C27. Details of minor modifications sent to planning authorities by HSE / ONR and SEPA should be recorded on the hazardous substances register (regulation 41(8)(b)).

C28. A "safety hazard change" in this context is a change to an area notified to the planning authority by HSE or ONR for the purposes of consultation on planning applications under the DMR (also known as consultation distances). Minor modifications could be made unless and until the cumulative effect of these represented a "safety hazard change" or a change in tier.

C29. The hazardous substances consent itself is not amended.


C30. Section 26 of the Principal Act gives Scottish Ministers a power to suspend the need for hazardous substances consent in cases of emergency. Where it is considered necessary for the provision of essential services or commodities for a hazardous substance to be present on, over or under land Scottish Ministers may make a direction that the presence of that substance does not constitute a contravention of hazardous substances control. Such a direction, which may be subject to conditions or exceptions, will be valid for a maximum of three months but may be withdrawn at any time, or renewed.
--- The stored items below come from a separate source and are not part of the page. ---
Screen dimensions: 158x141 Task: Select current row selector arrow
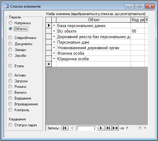(49, 25)
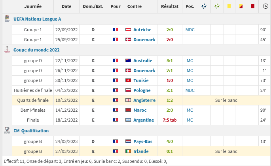
Task: Click the red card icon header
Action: 253,6

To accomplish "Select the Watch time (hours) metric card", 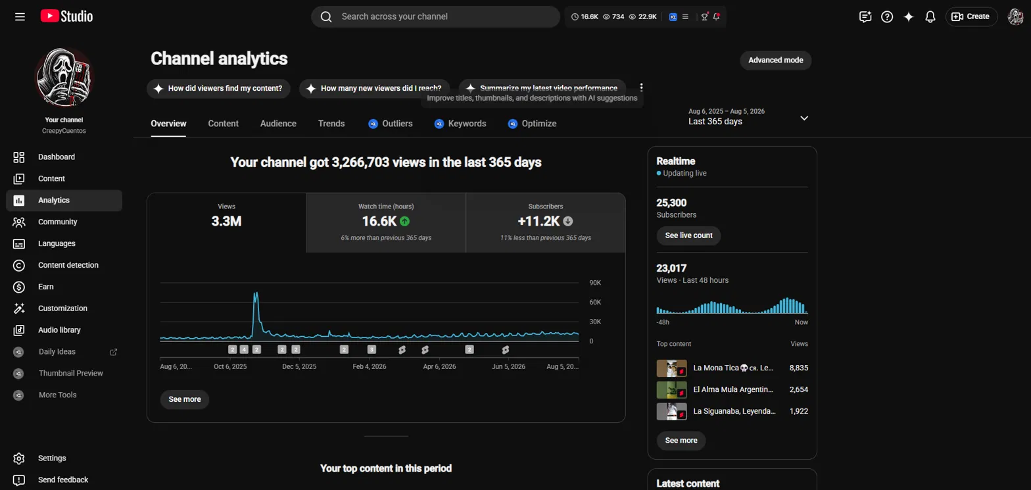I will pos(386,223).
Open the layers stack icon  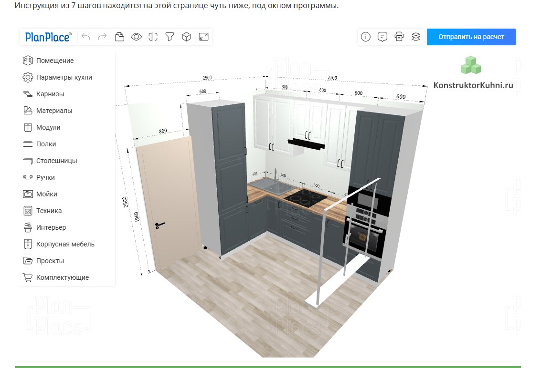coord(416,37)
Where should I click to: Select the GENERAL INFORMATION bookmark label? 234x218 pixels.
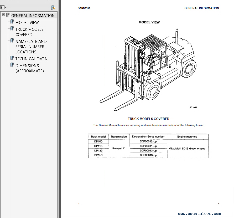click(x=33, y=16)
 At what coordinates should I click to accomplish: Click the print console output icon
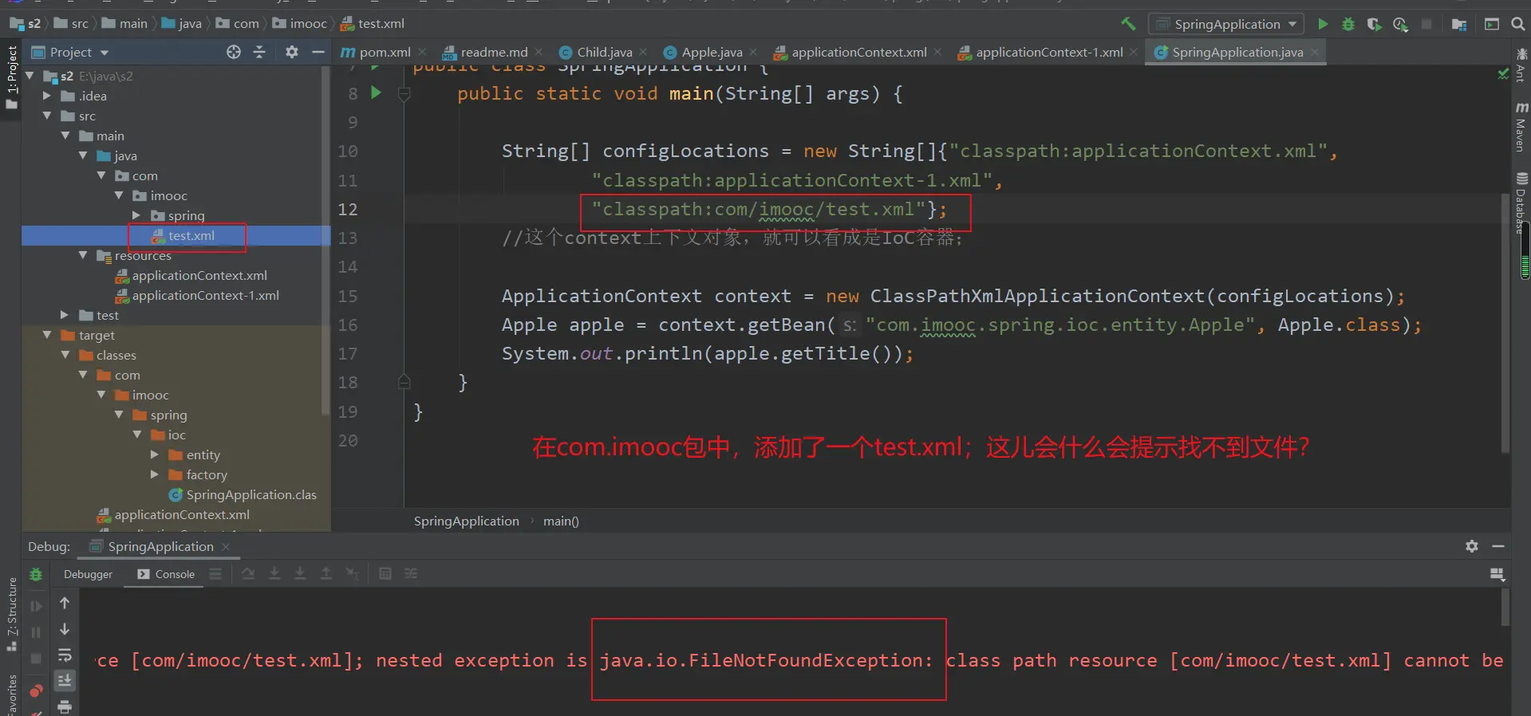[65, 706]
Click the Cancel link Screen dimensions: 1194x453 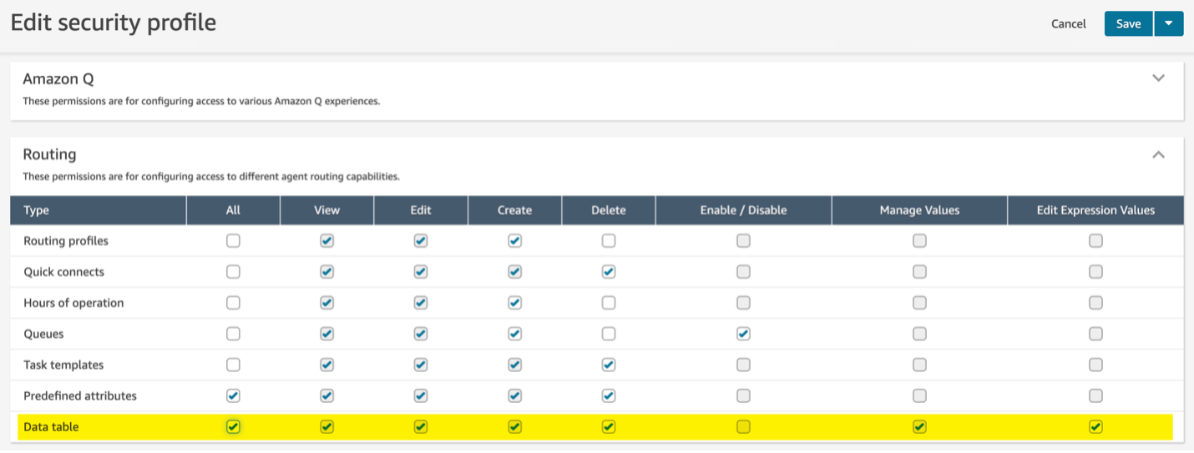pyautogui.click(x=1068, y=23)
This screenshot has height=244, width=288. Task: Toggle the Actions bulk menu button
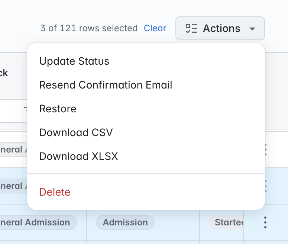220,28
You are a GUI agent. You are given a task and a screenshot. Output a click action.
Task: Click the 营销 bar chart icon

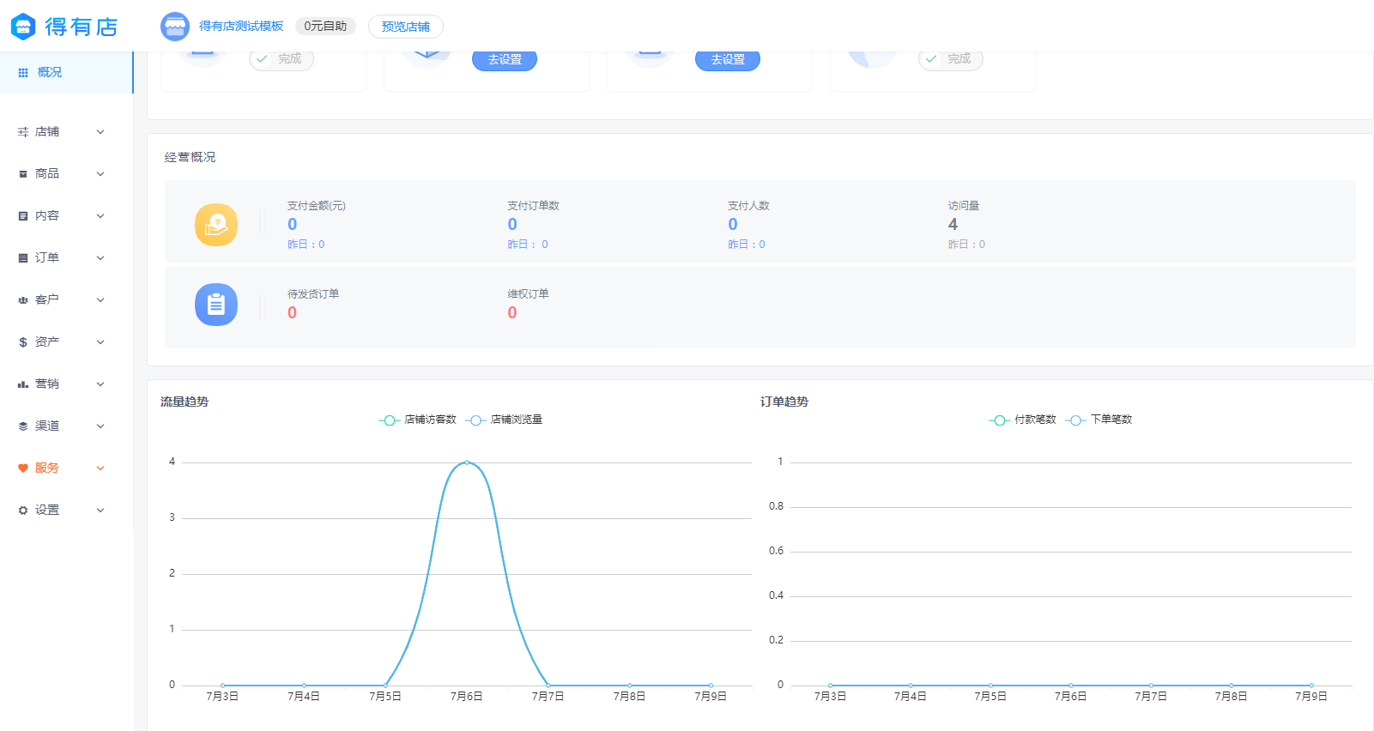pyautogui.click(x=23, y=384)
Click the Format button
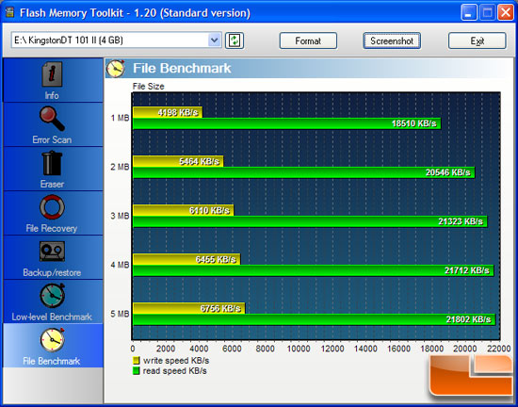This screenshot has width=518, height=407. (x=308, y=41)
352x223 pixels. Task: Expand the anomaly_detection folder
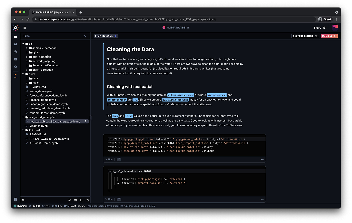coord(27,48)
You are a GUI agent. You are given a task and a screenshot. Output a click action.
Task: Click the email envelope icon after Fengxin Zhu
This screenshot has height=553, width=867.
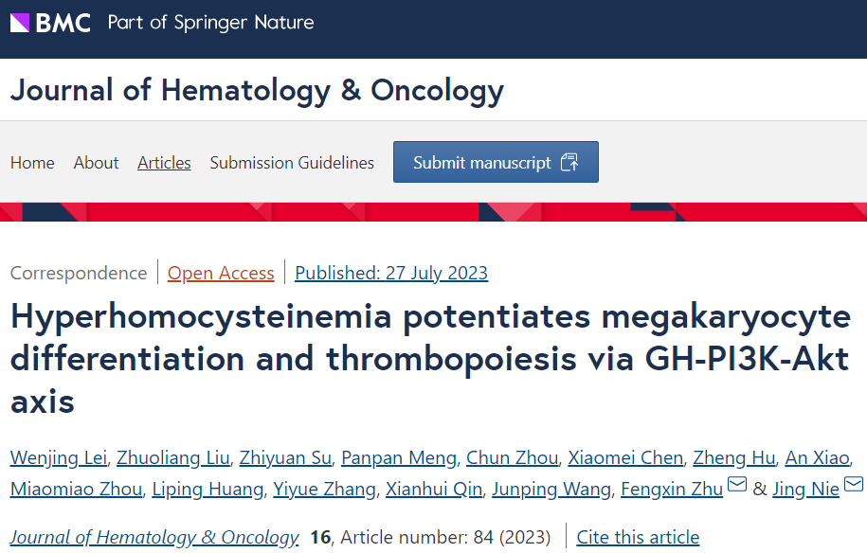[x=736, y=486]
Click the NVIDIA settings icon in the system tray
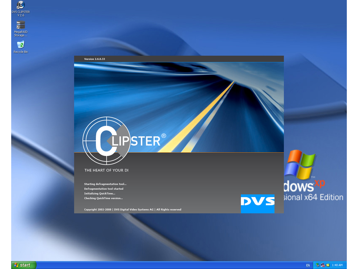Screen dimensions: 358x269 click(x=327, y=265)
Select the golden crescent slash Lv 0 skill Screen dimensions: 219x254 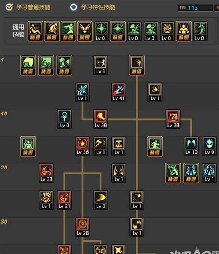click(x=101, y=200)
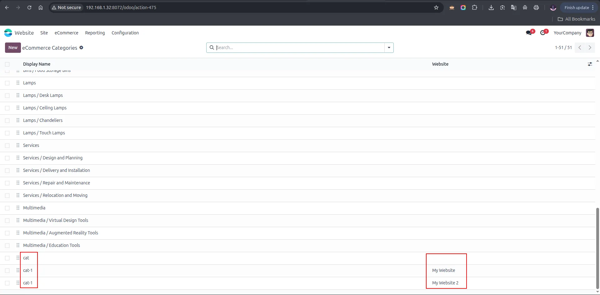Toggle the select-all checkbox in the header
The width and height of the screenshot is (600, 295).
(7, 64)
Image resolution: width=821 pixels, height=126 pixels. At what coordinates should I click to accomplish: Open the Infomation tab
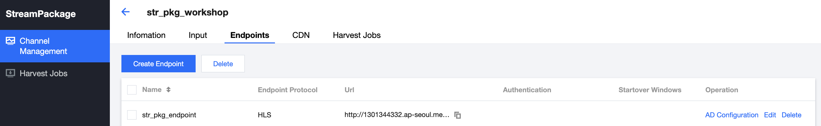tap(146, 35)
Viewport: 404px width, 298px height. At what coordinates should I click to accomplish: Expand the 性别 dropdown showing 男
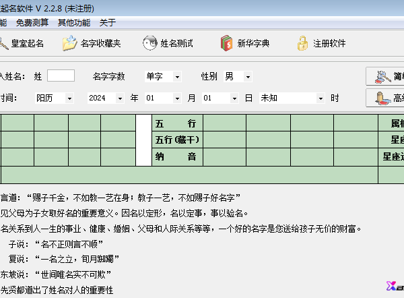click(x=247, y=77)
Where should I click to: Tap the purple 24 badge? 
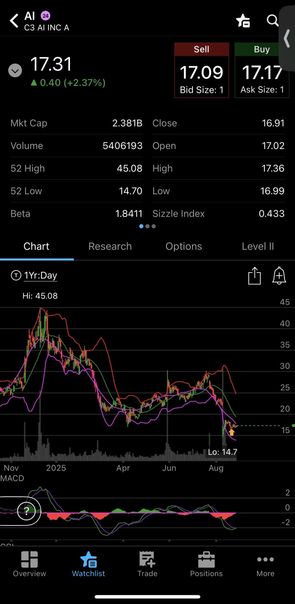coord(45,16)
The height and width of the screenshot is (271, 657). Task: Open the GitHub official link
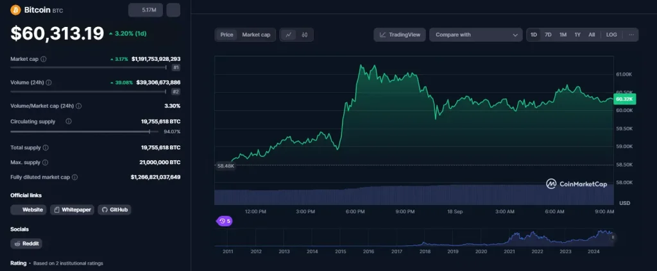click(115, 209)
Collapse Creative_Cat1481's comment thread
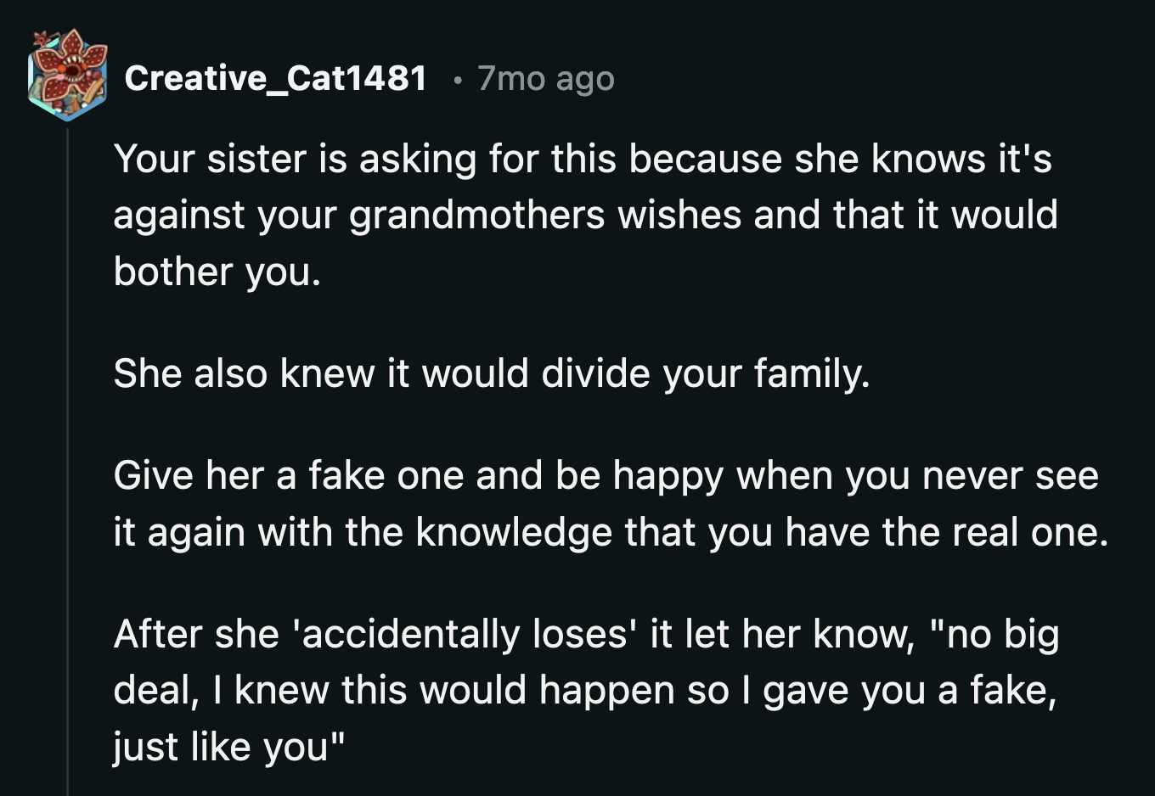 pyautogui.click(x=68, y=424)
The HSE or ONR and SEPA will normally be consulted before these powers are used.

Key Points: Exemptions

  • Planning authorities and site operators should check exemptions carefully as the terms of some may have changed over the years.
  • The exemption for the established presence of substances requires site operators to notify planning authorities that the exemption is being relied on and give certain details relating to the substances present.
  • The exemption for minor modifications relies on site operators passing information to HSE / ONR and SEPA and these bodies then passing details to the planning authority indicating there is no "safety hazard change".